▸ **Task**:
Write out each entry again. Keep every word exactly as it is.
═══
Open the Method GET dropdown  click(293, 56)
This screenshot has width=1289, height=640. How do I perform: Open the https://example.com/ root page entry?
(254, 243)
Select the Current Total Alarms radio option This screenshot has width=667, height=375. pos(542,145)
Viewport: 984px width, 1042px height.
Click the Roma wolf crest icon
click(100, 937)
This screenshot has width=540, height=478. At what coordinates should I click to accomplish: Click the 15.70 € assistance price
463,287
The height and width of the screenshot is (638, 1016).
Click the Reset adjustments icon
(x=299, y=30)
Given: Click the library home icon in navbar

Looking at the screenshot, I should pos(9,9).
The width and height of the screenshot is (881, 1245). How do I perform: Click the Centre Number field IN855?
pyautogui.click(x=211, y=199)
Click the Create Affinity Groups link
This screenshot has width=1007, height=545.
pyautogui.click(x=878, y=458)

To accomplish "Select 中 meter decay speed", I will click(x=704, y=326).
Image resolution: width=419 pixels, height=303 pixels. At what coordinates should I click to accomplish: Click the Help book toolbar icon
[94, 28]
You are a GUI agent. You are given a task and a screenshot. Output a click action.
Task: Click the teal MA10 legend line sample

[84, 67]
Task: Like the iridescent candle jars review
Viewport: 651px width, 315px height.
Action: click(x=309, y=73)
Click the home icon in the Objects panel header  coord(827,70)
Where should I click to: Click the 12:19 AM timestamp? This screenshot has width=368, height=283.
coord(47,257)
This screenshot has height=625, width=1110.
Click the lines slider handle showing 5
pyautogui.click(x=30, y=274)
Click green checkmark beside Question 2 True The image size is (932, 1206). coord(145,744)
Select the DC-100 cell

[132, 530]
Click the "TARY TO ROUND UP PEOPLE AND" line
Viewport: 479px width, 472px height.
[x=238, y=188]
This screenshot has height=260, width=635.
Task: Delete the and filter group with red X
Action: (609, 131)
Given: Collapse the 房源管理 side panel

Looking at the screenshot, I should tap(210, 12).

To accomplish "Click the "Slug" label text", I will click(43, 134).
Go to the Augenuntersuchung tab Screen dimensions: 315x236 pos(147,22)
═══
▸ **Result**:
Open the Method GET dropdown  click(293, 56)
This screenshot has width=1289, height=640. How do I perform: Open the https://example.com/ root page entry?
(254, 243)
Select the Current Total Alarms radio option This screenshot has width=667, height=375. pos(542,145)
Viewport: 984px width, 1042px height.
Click the Roma wolf crest icon
click(100, 937)
This screenshot has width=540, height=478. At what coordinates should I click to accomplish: Click the 15.70 € assistance price
463,287
The height and width of the screenshot is (638, 1016).
Click the Reset adjustments icon
(x=299, y=30)
Given: Click the library home icon in navbar

Looking at the screenshot, I should pos(9,9).
The width and height of the screenshot is (881, 1245). How do I perform: Click the Centre Number field IN855?
pyautogui.click(x=211, y=199)
Click the Create Affinity Groups link
This screenshot has width=1007, height=545.
pyautogui.click(x=878, y=458)

To accomplish "Select 中 meter decay speed", I will click(x=704, y=326).
Image resolution: width=419 pixels, height=303 pixels. At what coordinates should I click to accomplish: Click the Help book toolbar icon
[94, 28]
You are a GUI agent. You are given a task and a screenshot. Output a click action.
Task: Click the teal MA10 legend line sample

[84, 67]
Task: Like the iridescent candle jars review
Viewport: 651px width, 315px height.
Action: click(x=309, y=73)
Click the home icon in the Objects panel header  coord(827,70)
Where should I click to: Click the 12:19 AM timestamp? This screenshot has width=368, height=283.
coord(47,257)
This screenshot has height=625, width=1110.
Click the lines slider handle showing 5
pyautogui.click(x=30, y=274)
Click green checkmark beside Question 2 True The image size is (932, 1206). coord(145,744)
Select the DC-100 cell

[132, 530]
Click the "TARY TO ROUND UP PEOPLE AND" line
Viewport: 479px width, 472px height.
[x=238, y=188]
This screenshot has height=260, width=635.
Task: Delete the and filter group with red X
Action: (609, 131)
Given: Collapse the 房源管理 side panel

Looking at the screenshot, I should tap(210, 12).

To accomplish "Click the "Slug" label text", I will click(43, 134).
Go to the Augenuntersuchung tab Screen dimensions: 315x236 pos(147,22)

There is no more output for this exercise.